Earlier studies have shown that 3-layer-modified cellulose fibers with poly(acrylic acid) (PAA) as the middle layer between two cationic polyelectrolyte polyvinylamine (PVAm) layers have strong antibacterial efficacy in terms of both bacteria adsorption and bacterial growth inhibition. In the present work, the fossil-based PAA middle layer was replaced by sustainable wood-based cellulose nano-fibrils (CNF), i. e., the fibers were modified by a 3-layer PVAm/CNF/PVAm system. Interestingly, the antibacterial efficacy of this system was greater than that of the previous PVAm/PAA/PVAm system. A higher salt concentration and lower assembly pH in the multilayer buildup resulted in better bacterial reduction. As the surface of a cellulose fiber is heterogeneous, making it difficult to characterize and visualize at high resolution, more homogeneous cellulose model surfaces were prepared by spin coating the dissolved cellulose fiber onto a silica surface to model the fiber surface.

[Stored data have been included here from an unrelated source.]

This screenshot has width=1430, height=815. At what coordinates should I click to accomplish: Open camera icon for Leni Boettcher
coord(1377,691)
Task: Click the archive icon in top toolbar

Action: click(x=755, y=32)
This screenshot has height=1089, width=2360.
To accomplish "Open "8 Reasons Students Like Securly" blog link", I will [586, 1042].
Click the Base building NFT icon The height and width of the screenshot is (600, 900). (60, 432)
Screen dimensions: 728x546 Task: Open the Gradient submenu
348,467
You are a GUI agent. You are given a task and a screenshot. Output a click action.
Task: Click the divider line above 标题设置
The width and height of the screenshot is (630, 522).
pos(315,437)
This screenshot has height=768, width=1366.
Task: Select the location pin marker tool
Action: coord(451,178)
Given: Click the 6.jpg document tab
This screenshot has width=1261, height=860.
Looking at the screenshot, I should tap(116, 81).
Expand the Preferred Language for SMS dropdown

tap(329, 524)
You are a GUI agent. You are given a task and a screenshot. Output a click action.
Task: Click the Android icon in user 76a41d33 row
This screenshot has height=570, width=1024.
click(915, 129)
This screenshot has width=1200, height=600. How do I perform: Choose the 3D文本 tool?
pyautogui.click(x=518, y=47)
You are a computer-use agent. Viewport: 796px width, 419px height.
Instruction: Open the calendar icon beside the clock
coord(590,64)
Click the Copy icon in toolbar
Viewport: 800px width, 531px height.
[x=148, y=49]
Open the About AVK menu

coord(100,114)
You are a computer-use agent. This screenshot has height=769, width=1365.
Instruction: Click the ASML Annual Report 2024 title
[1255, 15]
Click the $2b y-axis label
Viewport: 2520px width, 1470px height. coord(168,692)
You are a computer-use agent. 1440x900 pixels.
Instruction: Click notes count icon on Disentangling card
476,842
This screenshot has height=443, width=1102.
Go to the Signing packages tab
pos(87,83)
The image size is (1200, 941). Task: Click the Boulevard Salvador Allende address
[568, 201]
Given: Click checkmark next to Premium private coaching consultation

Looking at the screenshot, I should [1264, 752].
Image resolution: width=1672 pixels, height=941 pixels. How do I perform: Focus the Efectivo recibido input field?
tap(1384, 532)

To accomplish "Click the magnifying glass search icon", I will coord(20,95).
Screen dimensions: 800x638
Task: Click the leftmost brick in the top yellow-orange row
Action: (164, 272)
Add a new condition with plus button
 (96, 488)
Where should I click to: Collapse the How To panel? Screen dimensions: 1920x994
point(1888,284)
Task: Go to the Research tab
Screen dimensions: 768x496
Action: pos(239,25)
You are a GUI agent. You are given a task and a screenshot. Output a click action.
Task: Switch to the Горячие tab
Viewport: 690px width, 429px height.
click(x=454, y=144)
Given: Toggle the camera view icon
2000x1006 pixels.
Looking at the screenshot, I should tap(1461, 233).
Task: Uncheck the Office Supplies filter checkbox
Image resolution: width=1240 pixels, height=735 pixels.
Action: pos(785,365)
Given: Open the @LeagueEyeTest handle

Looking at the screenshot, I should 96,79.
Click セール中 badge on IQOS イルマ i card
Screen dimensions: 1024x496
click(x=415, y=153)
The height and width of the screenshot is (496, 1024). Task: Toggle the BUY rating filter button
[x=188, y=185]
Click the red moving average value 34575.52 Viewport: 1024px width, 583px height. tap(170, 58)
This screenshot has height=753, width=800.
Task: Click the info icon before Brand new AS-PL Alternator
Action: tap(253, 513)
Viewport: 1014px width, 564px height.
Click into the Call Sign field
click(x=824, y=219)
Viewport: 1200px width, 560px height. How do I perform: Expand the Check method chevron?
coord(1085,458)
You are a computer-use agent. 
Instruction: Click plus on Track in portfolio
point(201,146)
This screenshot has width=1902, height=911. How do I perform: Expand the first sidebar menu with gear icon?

With increasing ionic strength, more aggregated and heterogeneous structures can be observed on the PVAm/CNF/PVAm modified model surfaces. The adsorbed bacteria distributed on the structured surfaces were clearly seen under fluorescence microscopy. Adsorbed amounts of bacteria on either aggregate or flat regions were quantified by scanning electron microscopy (SEM). More adsorbed bacteria were clearly seen on aggregates than on the flat regions at the surfaces. Degrees of bacteria deformation and cell damage were also seen under SEM. The surface roughness of the modified model surfaces was examined by atomic force microscopy (AFM), and a positive correlation was found between the surface roughness and the bacterial adhesion. Thus, an additional factor that controls adhesion, in addition to the surface charge, which is probably the most dominant factor affecting the bacteria adhesion, is the surface structures, such as roughness.